The Democrats’ Climate Death Drive

The Republicans are a climate-denying suicide cult — everybody knows this. But in their own desperation to avoid debate on the climate crisis, the Democratic National Committee isn't far behind.

The Miami skyline on March 28, 2019, the day the Democratic National Committee announced it has selected Miami to host the party’s first presidential debates for the 2020 election. Joe Raedle / Getty

On Sunday Democratic Party chair Tom Perez brushed off the idea of a debate focused on the climate crisis as “just not practical,” showing just how beholden the party is to the suicide-cult factions of both labor and capital.

The Youth Climate Strike and other environmental groups — along with Washington State governor and Democratic presidential primary contender Jay Inslee — have been pushing for a climate debate, and numerous Democratic candidates have agreed to participate. But last week the Democratic National Committee not only refused to organize one, but in an extraordinary bit of authoritarianism, decreed that any candidates who participated in one would be barred from the official DNC debates.

Contra Perez, what’s wildly impractical is ignoring a problem that could determine whether hundreds of millions of people and our civilizations live or die. Financial Times columnist Martin Wolf has called the Democrats “soft climate denialists,” distinguishing them from the Republicans, who deny the science, while the Democrats acknowledge the science but deny the need to solve the problem. Wolf’s is a useful formulation. But perhaps he doesn’t go far enough. While the Republicans might be more like Jonestown — a 1970s cult, 909 of whose members committed suicide in a single day — the establishment Democrats more closely resemble Heaven’s Gate, a 1990s suicide cult whose members are believed to have perished in three groups over the course of three days.

If the DNC / Heaven’s Gate is trying to sell out to the climate’s worst enemies among the polluters, the polluters haven’t been buying. Fossil fuel companies would rather give to Republicans and get their money’s worth. Only 12 percent of mining PAC money went to Democrats in the 2018 cycle, and 14 percent oil and gas, according to the Center for Responsive Politics. Still, the DNC has resisted calls to reject fossil fuel money, a pledge some candidates have taken.

Disturbingly, union money and influence are a factor in both decisions. In March, the heads of the AFL-CIO’s energy committee, the presidents of the United Mine Workers and the International Brotherhood of Electrical Workers, blasted the Green New Deal as “not achievable or realistic.” Rep. Ed Markey, co-author of the Green New Deal with Rep. Alexandria Ocasio-Cortez, said they would “work with” the AFL-CIO — and clearly union members have a lot of internal organizing to do on this issue. Given that less than 10 percent of mine workers are even union members, it’s extraordinary on so many levels that the UMW should be such a dominant voice in these debates. The AFL-CIO is going to have to realize sooner or later that of any group in America, the working class is going to be hit hardest by the climate crisis. In fact, it already is, as people from New Orleans to the Rockaways know very well. These dinosaurs who represent fossil fuel industries can’t be allowed to determine the climate politics of the labor movement as a whole.
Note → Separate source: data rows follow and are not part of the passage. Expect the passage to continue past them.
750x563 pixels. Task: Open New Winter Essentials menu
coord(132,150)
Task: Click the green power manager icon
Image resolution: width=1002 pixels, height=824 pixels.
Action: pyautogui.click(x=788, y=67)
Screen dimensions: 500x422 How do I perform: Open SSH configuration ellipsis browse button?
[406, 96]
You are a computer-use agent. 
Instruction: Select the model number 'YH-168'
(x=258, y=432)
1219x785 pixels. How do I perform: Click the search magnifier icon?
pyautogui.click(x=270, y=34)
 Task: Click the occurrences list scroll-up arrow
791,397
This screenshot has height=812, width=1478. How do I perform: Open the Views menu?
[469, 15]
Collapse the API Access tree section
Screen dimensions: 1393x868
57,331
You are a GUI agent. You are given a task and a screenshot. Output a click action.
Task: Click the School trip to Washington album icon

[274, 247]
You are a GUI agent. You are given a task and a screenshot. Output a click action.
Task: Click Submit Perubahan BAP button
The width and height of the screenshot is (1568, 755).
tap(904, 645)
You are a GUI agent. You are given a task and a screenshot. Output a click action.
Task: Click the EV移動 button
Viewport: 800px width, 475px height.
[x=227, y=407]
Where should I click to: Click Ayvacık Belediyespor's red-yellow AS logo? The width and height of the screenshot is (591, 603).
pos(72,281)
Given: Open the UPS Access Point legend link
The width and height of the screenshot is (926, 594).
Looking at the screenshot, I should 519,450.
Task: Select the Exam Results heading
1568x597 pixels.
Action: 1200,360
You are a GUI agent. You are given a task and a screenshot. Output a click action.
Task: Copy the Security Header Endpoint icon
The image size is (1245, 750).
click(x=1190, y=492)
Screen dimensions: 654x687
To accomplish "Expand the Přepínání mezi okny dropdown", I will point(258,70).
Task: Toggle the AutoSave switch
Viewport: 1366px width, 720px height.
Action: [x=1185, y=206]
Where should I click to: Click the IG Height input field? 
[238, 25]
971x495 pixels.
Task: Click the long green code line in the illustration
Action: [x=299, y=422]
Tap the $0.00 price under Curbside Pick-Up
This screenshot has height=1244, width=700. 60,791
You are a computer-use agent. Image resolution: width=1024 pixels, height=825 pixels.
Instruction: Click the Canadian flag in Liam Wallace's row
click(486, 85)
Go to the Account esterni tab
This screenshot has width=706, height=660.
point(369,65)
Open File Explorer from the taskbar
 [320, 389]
Democratic voters are the ones driving the surge in public concern on climate change, making it particularly dumb for their party to ignore them. Two-thirds of Democrats say they care a great deal about the issue, according to Gallup, compared to 18 percent of Republicans. It’s the largest percentage Gallup has found since 2000, and a nine percentage point jump even from last year.

The candidates have espoused radically different climate plans. Unlike 2016, when even Bernie Sanders didn’t talk all that much about the issue, even dopey Beto has been laying out plans and joining the call for a climate debate. Such a forum would be a great opportunity for Bernie to explain why we can’t solve this problem with markets and capitalism as usual, and why addressing the climate crisis requires New Deal, World War II-scale transformative thinking. It’s also a chance to hear from other Democrats, whose climate plans vary: as you might imagine, there is some serious, though not always sufficiently radical, thinking by Jay Inslee and Elizabeth Warren, while Joe Biden plagiarized a few ideas from the fossil fuel industry (yes, really).

The young activists calling for a climate debate represent the future, and it’s absurd for Tom Perez to characterize the survival of the human species as a “pet issue,” as he did on Sunday. The DNC is once again a threat to democracy and progress. The candidates should join in refusing to be bullied — and voters should heckle Tom Perez with die-ins everywhere he goes.